Des parrains trés engagés

Un homme et une femme,… L’un habitué au feu des projecteurs, l’autre à l’ombre des laboratoires... Ils s’engagent pour Energy Observer. Florence Lambert, directrice du CEA-LITEN, et Nicolas Hulot, président de la Fondation pour la Nature et l’Homme, sont les parrains du bateau. Une double légitimité médiatique et scientifique chère à l’équipe d’Energy Observer.
 
 
 
 
 
 
 
 
Nicolas Hulot et Victorien Erussard se connaissent depuis 2005. Alors qu’il prépare la Route du Rhum, le jeune navigateur croise Nicolas au volant de sa voiture à Saint-Malo. Il tape à la vitre : «Je peux vous déranger deux minutes ? » se souvient Nicolas. C’est le début d’une longue amitié, au cours de laquelle Nicolas parraine tous les bateaux de Victorien, et court plusieurs Raids en catamaran avec le jeune navigateur. Inévitablement, cette relation et les messages portés par Nicolas ont beaucoup inspiré Victorien, jusqu’à son nouveau défi : Energy Observer.

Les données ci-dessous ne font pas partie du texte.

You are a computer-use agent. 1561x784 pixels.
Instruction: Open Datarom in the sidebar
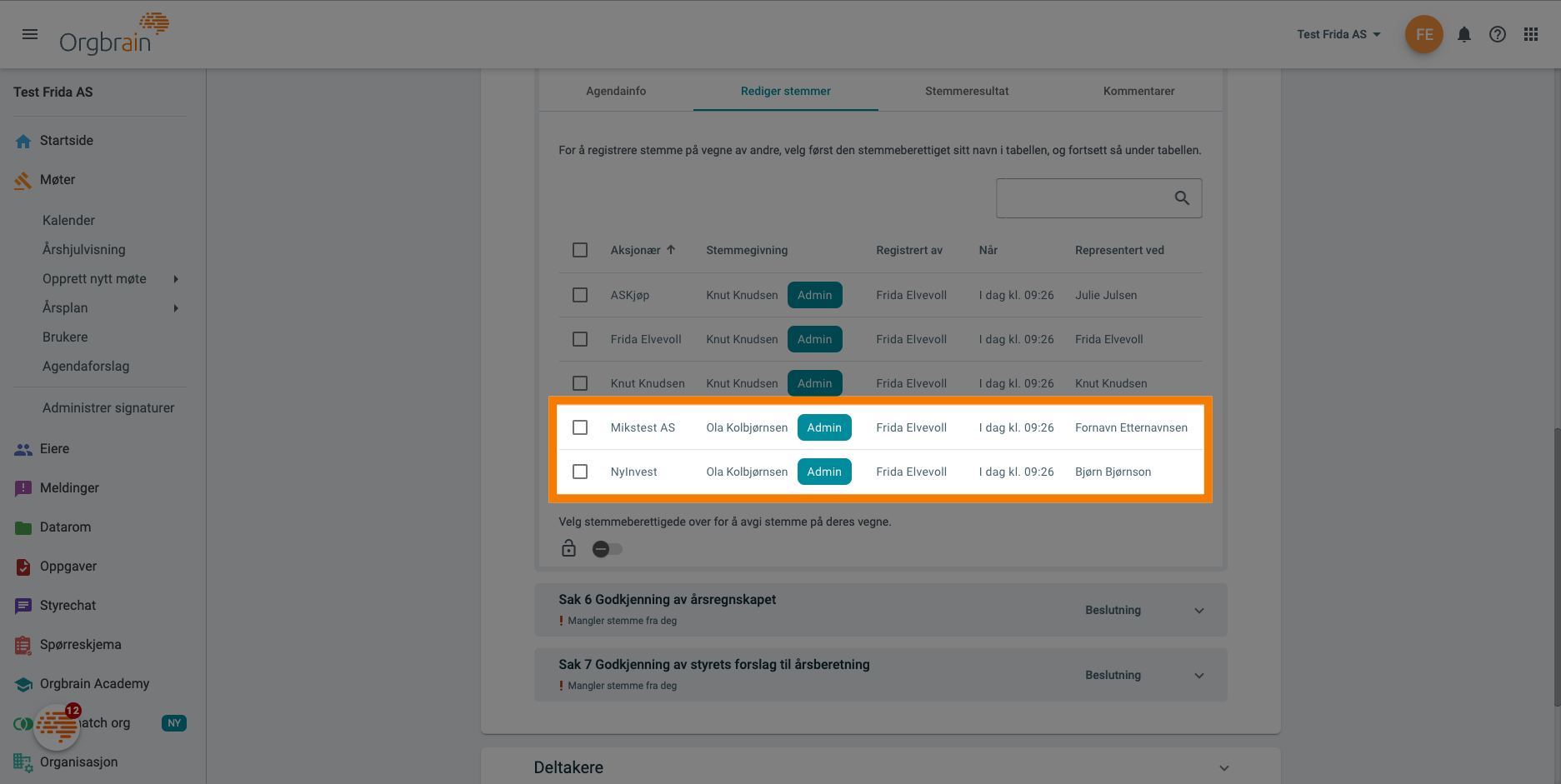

Très impliqué, Nicolas Hulot suit le projet de près, et y apporte toute son expérience et son soutien ainsi que le concours de son équipe. En effet, la Fondation Nicolas Hulot a attribué à Energy Observer un coup de coeur 2016 et apporte régulièrement un soutien bienveillant au projet et à son équipe.
 
La rencontre avec Florence Lambert se fait à Grenoble lors d’une visite du CEA en 2015. Immédiatement, l’innovation et l’excellence portées par les ingénieurs du CEA-LITEN convainquent l’équipe d’Energy Observer, qui leur confie l’architecture énergétique du bateau. Décidé à mettre à l’honneur le savoir-faire des ingénieurs français, Victorien propose aussi à Florence de devenir la marraine du bateau, pour associer la puissance médiatique de Nicolas, à la connaissance scientifique de Florence, et ainsi donner une double légitimité au projet, qui en fera sa force.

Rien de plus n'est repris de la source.